* **DATA FOR THIS TASK**:
BEGIN
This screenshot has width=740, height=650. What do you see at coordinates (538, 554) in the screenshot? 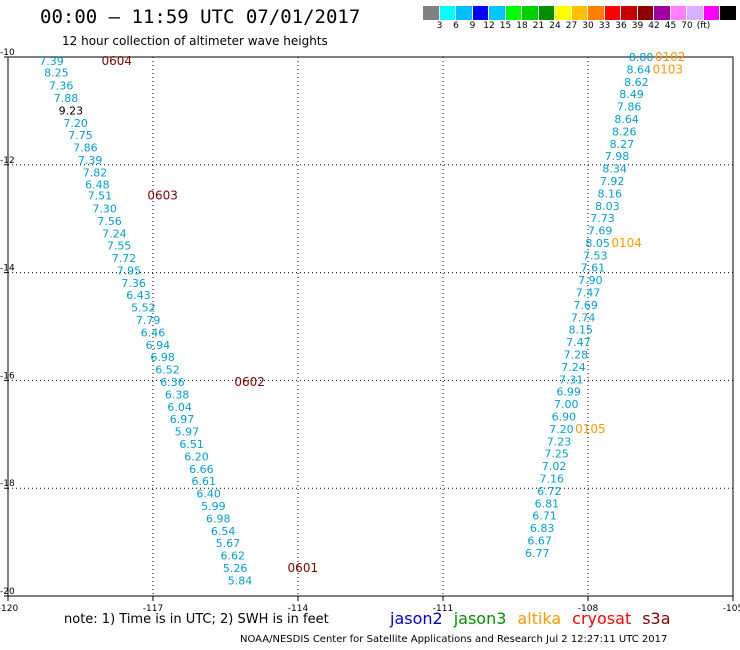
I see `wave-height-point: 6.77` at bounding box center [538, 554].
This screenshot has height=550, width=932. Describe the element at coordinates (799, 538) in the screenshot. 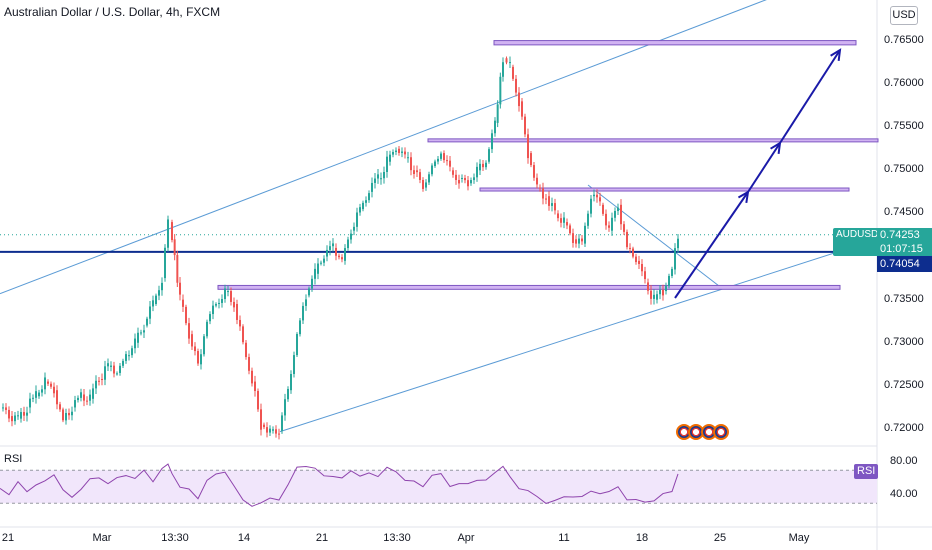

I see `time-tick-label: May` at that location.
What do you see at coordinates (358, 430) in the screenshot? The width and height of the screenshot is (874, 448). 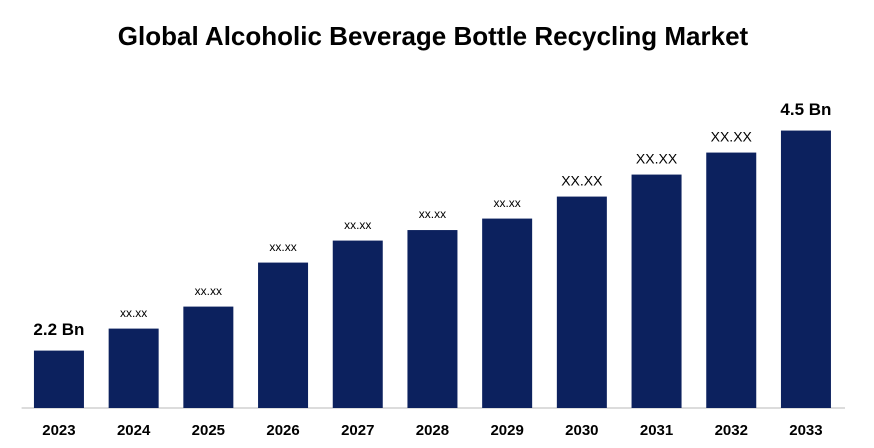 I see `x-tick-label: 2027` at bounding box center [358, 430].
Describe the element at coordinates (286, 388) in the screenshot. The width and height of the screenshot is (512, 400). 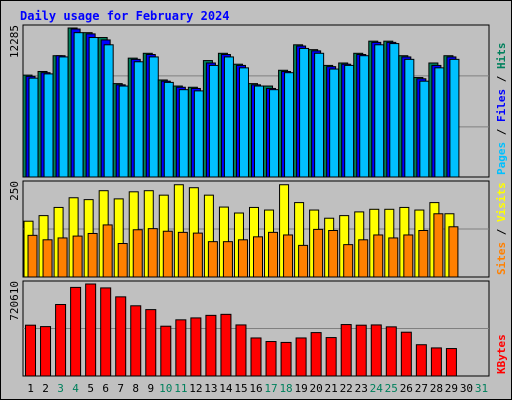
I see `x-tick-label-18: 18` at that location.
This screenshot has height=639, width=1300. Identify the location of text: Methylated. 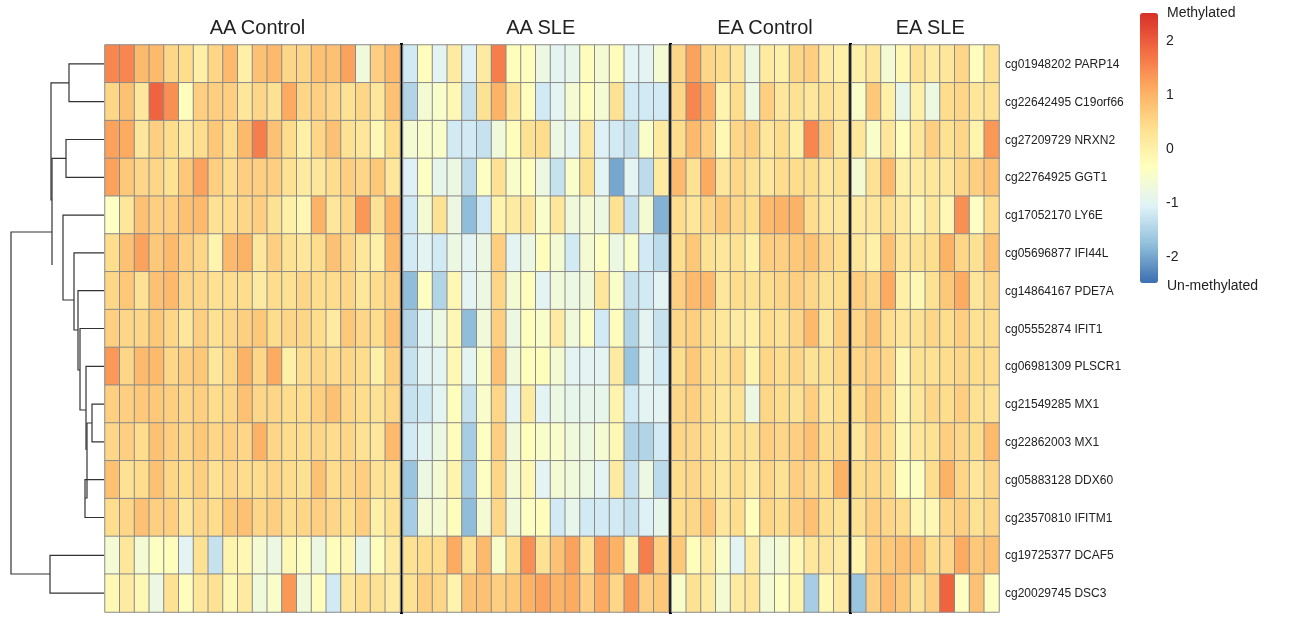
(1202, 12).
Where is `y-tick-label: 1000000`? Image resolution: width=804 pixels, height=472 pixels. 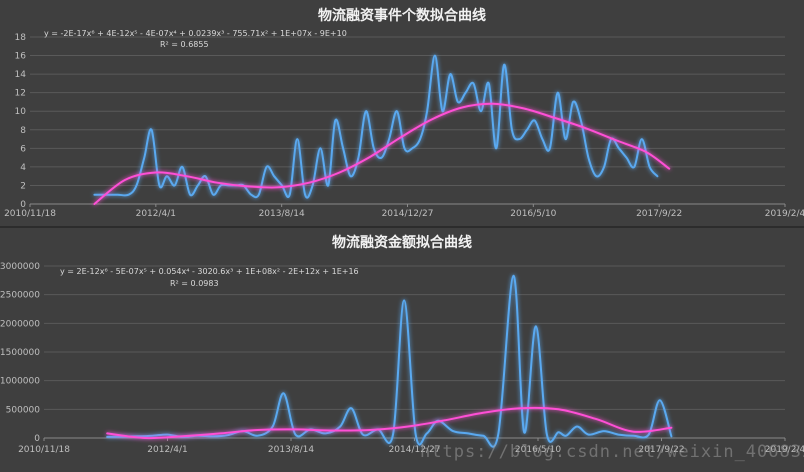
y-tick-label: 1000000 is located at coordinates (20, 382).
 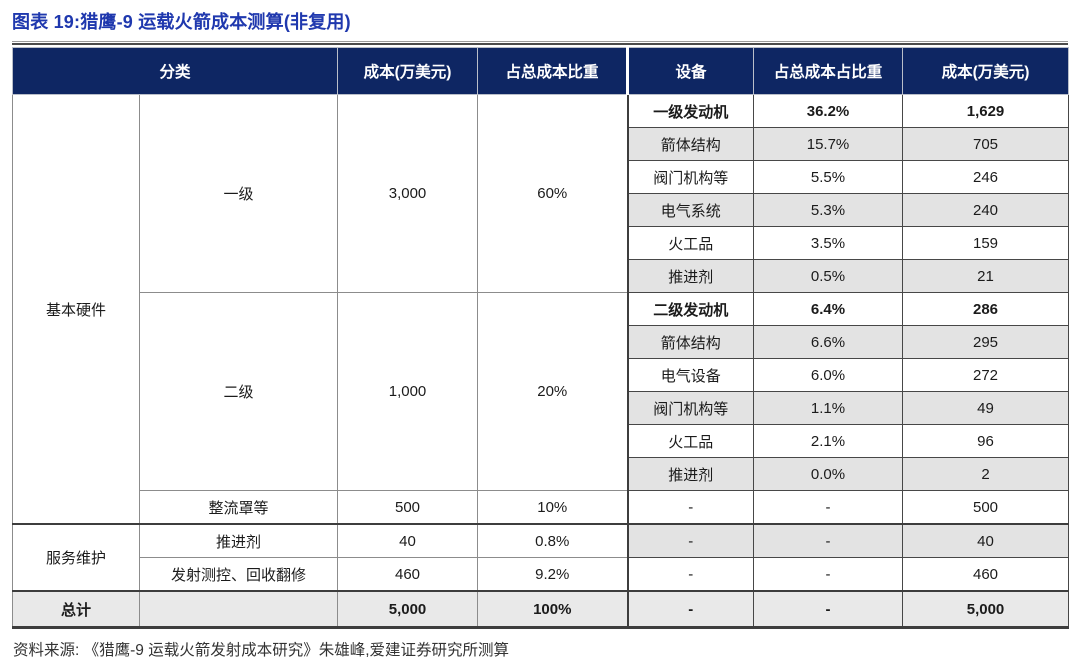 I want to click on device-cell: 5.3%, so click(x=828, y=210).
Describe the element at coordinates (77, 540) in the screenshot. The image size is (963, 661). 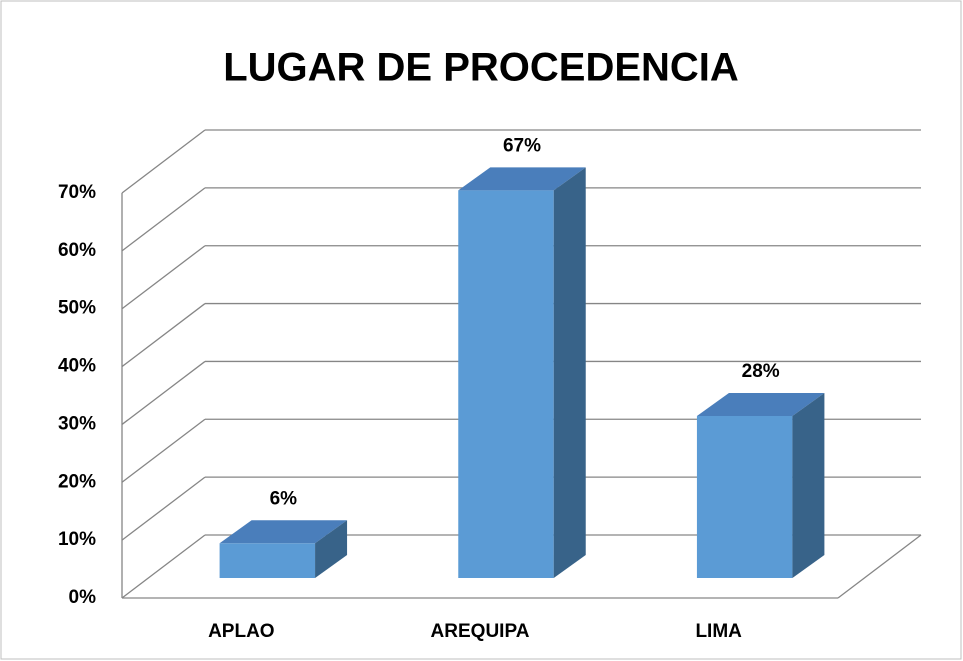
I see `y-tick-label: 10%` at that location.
END
* **WORK ORDER**: Reproduce the items word for word, starting at the line that contains "I want to click" and continuing through the last item. Leave out the pictures.

* **SOLUTION TO THE EXERCISE**:
  I want to click on device-cell: 5.3%, so click(x=828, y=210).
Describe the element at coordinates (77, 540) in the screenshot. The image size is (963, 661). 
I see `y-tick-label: 10%` at that location.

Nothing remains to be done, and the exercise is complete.